You raise an interisting question, using the lens without the adapter optics, as though it were on an extention tube. I took a close look at my adapter this morning and it appears fairly easy to remove the lenses from their mount. However it is what I think is a good adapter, since it was expensive, so I am reluctent to take it apart, at least for now, till curiosity overtakes reasion. I took several test shots compairing an FD 50mm f1.8 lens to the 18-135 kit lens that came with the 60D. They are very similar. I can send you the RAW files if you are interested in seeing them.
Thank you all for the responses. I think my current plan is to pick up an adapter without the glass and try it with stop motion, and perhaps later invest in a higher quality adapter with the lens if I do more video work with the FDs. Rob, I'd like to see the shots you took, especially since I have both the FD 50mm f/1.8 and the 18-135 kit.
Rob, I would also like to see the test pics.
Ok guys...I just ordered a used Canon 40D and a Fotodiox PRO Lens Mount Adapter. I have several Canon FD lenses. I have a great 100mm Macro FD lens. So, when all the stuff arrives, I will do some testing and let you guys know how well it works. The Fotodiox adapter has corrective glass in it, but the glass can be removed. There is a very good discussion about all of this on Photo.net http://photo.net/canon-fd-camera-forum/00ZrHW
I took a look at that thread and it sounds like if you remove the glass the FD lenses become macro lenses - the adapter basically becomes an extension tube. I don't think you'd be able to do stopmotion in Macro, would you? You'd only be able to fit a puppet's head into the shot. In fact that whole thread sounds pretty discouraging, the general consensus seems to be stay away from the FD lenses or get a Micro 4/3 camera to put them on.
Also, I'm afraid to bring this up, but isn't the Canon 40D the camera Nick used to use 5 or 6 years ago, that doesn't supply a live feed and he had to rig up a spycam looking into the viewfinder in order to use it with a framegrabber? I see it was made in 2007, so I guess the timeframe is about right.
I don't mean to just come in and rain bad news all over this thread, but the Strider-sense started tingling! Unless you know something I don't - if there are more than one page onthat FD lens adapter thread then I didn't read the whole thing - maybe there's a good solution provided later. And I might not be right about the 40D being the one Nick used to have to aim a spycam through. I hope I am wrong, but I'm afraid...
Ok, today I read a bit more on that thread, and it sounds like you can use the adapter with the glass in it and get good sharp results if you stop down. Apparently the blurring only occurs wide open, keep it below f/4 or so and it should work well. That was from a guy using a Hoya adapter, I don't know how well it would work with other brands. Apparently Hoya is known for good lens quality.
** edit **
Oh, well a little more reading and I see the Fotodiox adapter is even better, and has virtually no blurring almost wide open! Heh - sorry for the shock and awe panic!

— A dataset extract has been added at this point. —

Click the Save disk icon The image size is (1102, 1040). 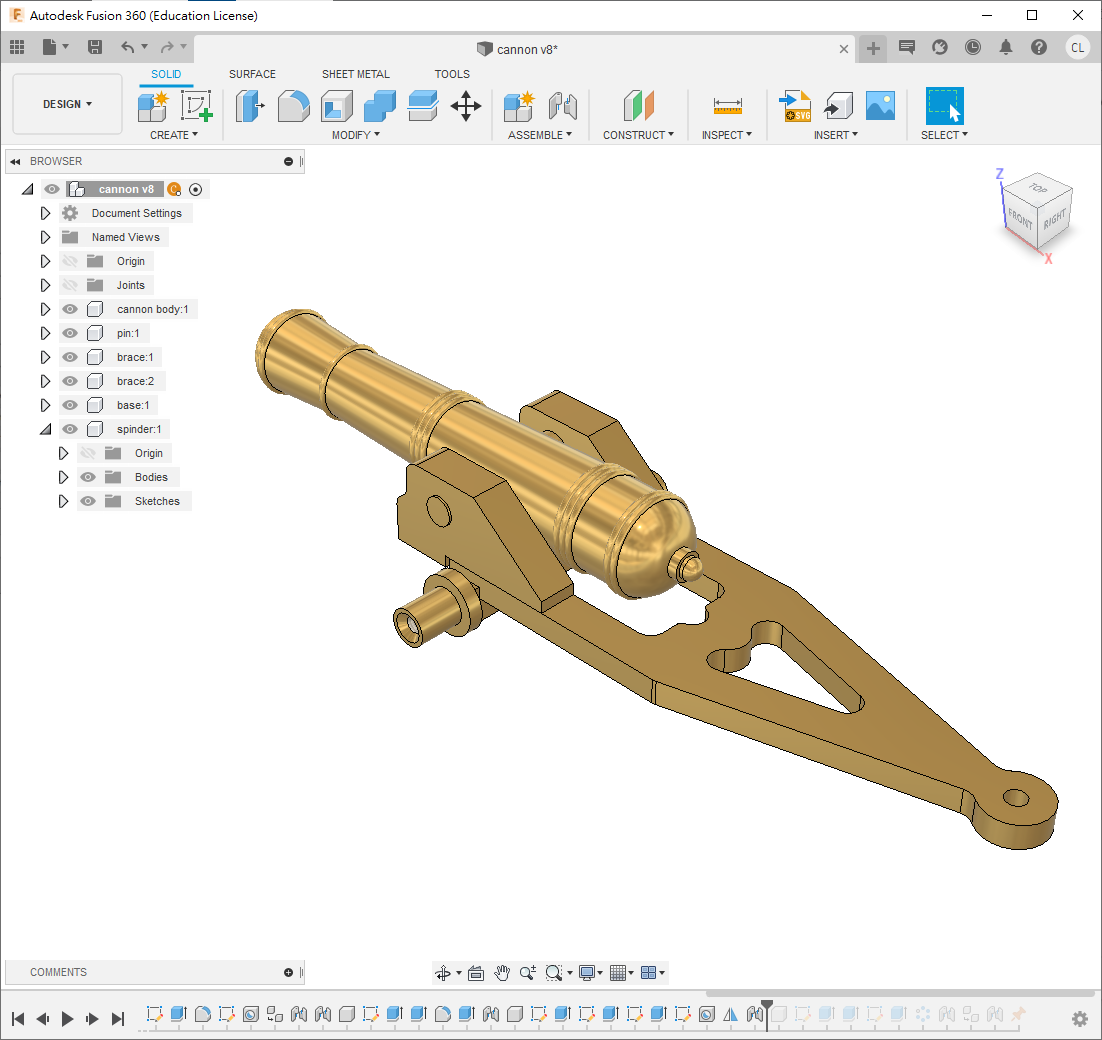(95, 47)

Still a bit concerned about the camera though... I hope it does have live feed that's compatible with framegrabbers.
Stider, Dragonframe has the Canon 40D listed in the live view section. That is all I know. If it does not work, then I will just turn around and sell it back on Ebay...no problem. I have read some pretty good things also about the Fotodiox adapter. You can remove the glass from it, and as you say, it becomes like an extension tube. The real question is whether it will focus far enough out to be used for stop motion. Suppose I will have to wait until my camera and adapter arrives to answer that question. Again, no problem about the Canon 40D. If it does not work, I have my eye on a Canon T4i.